コメント日が  古い順  |   新しい順
人に人生あり、なんですが… (てんてけ)
2010-05-02 22:22:10
はじめまして。
連合赤軍が駄目だったのは、世の中を敵と味方の二つにしか見なかったからであって、
奥さんが何故「私を裁判に呼ばないでください」と言ったのか、全く考えなかったんですよ。
映画の監督もそのことを知っていたとは思うのですが、さすがに取り入れることは出来なかったのでしょう。
「国を変えたい」という思いなんて、奥さんの救いにはならなかったんですよ。そしてそれは現代人にも、そうです。
てんてけさん、はじめまして♪ (ねこちぐら)
2010-05-03 00:32:19
まずは、こんな長ったらしい文章を読んでくださり、その上コメントまでいただいて、ありがとうございました!

連合赤軍を肯定しているかいないかはともかく、この映画は、連合赤軍側から見たもので、敵味方中間という三つ巴の描き方はしてませんからね。
そういう方面からいくと、奥さんの台詞から生まれてくるものが理解出来るし、連合赤軍が失敗したわけが分かるような気がします。

国を変えたいという思いは救いにならない・・・。
その通りかもしれませんね。
すべての人に当てはまるとは限らないけれど、今の現状を維持している現代においては尚更、それを考えることが救いにつながると思う人は少ないでしょうね。
生きていくのに、多少の不満はあるにしても・・・。
てんてけさんへ (ねこちぐら)

## 作業 1
コメント欄のうち、「連合赤軍が駄目だったのは、世の中を敵と味方の二つにしか見なかったからであって、」で始まり「国を変えたいという思いは救いにならない・・・。」で終わる部分を一字一句変えずに書き出してください。

(単語と項目の位置データ)

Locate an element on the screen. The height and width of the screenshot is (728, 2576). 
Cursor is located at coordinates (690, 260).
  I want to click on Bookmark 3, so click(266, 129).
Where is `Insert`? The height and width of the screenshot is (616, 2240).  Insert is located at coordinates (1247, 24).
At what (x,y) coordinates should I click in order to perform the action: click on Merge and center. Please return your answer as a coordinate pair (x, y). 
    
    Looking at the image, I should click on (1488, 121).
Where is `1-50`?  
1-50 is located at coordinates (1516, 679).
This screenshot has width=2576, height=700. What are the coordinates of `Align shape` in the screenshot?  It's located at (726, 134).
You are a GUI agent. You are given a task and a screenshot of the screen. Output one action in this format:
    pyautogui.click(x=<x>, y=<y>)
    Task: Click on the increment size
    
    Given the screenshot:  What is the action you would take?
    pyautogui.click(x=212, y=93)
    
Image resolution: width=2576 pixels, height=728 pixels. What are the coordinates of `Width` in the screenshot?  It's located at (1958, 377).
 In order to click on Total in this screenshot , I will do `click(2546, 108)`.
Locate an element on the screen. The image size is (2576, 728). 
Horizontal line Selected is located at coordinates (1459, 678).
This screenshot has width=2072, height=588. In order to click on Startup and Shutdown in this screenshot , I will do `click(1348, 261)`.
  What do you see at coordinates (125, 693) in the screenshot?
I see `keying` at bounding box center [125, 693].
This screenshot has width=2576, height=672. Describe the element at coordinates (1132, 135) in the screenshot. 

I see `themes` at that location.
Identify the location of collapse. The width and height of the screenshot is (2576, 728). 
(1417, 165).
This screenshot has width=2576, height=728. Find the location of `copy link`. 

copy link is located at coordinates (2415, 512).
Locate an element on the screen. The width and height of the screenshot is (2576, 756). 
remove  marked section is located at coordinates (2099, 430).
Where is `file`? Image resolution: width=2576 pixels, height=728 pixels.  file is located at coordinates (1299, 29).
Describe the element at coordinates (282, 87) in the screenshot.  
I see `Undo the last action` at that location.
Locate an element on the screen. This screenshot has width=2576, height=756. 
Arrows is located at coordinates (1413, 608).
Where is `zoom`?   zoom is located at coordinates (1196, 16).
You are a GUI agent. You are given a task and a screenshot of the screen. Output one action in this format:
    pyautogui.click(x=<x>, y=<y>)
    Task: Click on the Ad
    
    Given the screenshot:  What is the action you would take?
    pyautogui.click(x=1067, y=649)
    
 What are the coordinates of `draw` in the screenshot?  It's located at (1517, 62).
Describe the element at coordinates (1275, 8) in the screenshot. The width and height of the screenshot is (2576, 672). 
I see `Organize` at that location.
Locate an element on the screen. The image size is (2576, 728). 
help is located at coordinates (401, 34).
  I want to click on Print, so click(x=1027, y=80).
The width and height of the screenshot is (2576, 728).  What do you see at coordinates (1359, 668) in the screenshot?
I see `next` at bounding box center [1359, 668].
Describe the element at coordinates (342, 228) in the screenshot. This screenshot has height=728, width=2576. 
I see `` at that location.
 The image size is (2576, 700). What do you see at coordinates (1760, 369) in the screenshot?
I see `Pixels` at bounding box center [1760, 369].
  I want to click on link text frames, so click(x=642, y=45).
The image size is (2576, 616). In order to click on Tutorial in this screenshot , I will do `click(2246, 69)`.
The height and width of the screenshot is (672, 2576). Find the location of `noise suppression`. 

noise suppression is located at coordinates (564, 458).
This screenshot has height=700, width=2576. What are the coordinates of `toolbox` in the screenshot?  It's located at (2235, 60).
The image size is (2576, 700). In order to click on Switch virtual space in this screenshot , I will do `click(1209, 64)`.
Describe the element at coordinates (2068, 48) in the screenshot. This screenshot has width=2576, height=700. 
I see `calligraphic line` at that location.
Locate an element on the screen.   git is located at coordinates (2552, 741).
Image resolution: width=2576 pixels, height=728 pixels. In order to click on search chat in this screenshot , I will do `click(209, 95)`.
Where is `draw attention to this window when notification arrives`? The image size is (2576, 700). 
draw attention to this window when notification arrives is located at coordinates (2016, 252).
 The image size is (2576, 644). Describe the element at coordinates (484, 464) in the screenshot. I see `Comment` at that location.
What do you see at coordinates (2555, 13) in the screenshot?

## 作業 2
エントリの冒頭から始まり「center [125, 693].」を含む行で終わる範囲を、「Locate an element on the screen」を「Find an element on the screen」に置き換えたうえで、ほかは変えずに書き直してください。出力はこの範囲の行だけにしてください。

## 解答 1
連合赤軍が駄目だったのは、世の中を敵と味方の二つにしか見なかったからであって、
奥さんが何故「私を裁判に呼ばないでください」と言ったのか、全く考えなかったんですよ。
映画の監督もそのことを知っていたとは思うのですが、さすがに取り入れることは出来なかったのでしょう。
「国を変えたい」という思いなんて、奥さんの救いにはならなかったんですよ。そしてそれは現代人にも、そうです。
てんてけさん、はじめまして♪ (ねこちぐら)
2010-05-03 00:32:19
まずは、こんな長ったらしい文章を読んでくださり、その上コメントまでいただいて、ありがとうございました!

連合赤軍を肯定しているかいないかはともかく、この映画は、連合赤軍側から見たもので、敵味方中間という三つ巴の描き方はしてませんからね。
そういう方面からいくと、奥さんの台詞から生まれてくるものが理解出来るし、連合赤軍が失敗したわけが分かるような気がします。

国を変えたいという思いは救いにならない・・・。

## 解答 2
Find an element on the screen. The height and width of the screenshot is (728, 2576). 
Cursor is located at coordinates (690, 260).
  I want to click on Bookmark 3, so click(266, 129).
Where is `Insert`? The height and width of the screenshot is (616, 2240).  Insert is located at coordinates (1247, 24).
At what (x,y) coordinates should I click in order to perform the action: click on Merge and center. Please return your answer as a coordinate pair (x, y). 
    
    Looking at the image, I should click on (1488, 121).
Where is `1-50`?  
1-50 is located at coordinates (1516, 679).
This screenshot has width=2576, height=700. What are the coordinates of `Align shape` in the screenshot?  It's located at (726, 134).
You are a GUI agent. You are given a task and a screenshot of the screen. Output one action in this format:
    pyautogui.click(x=<x>, y=<y>)
    Task: Click on the increment size
    
    Given the screenshot:  What is the action you would take?
    pyautogui.click(x=212, y=93)
    
Image resolution: width=2576 pixels, height=728 pixels. What are the coordinates of `Width` in the screenshot?  It's located at (1958, 377).
 In order to click on Total in this screenshot , I will do `click(2546, 108)`.
Find an element on the screen. The image size is (2576, 728). 
Horizontal line Selected is located at coordinates (1459, 678).
This screenshot has width=2072, height=588. In order to click on Startup and Shutdown in this screenshot , I will do `click(1348, 261)`.
  What do you see at coordinates (125, 693) in the screenshot?
I see `keying` at bounding box center [125, 693].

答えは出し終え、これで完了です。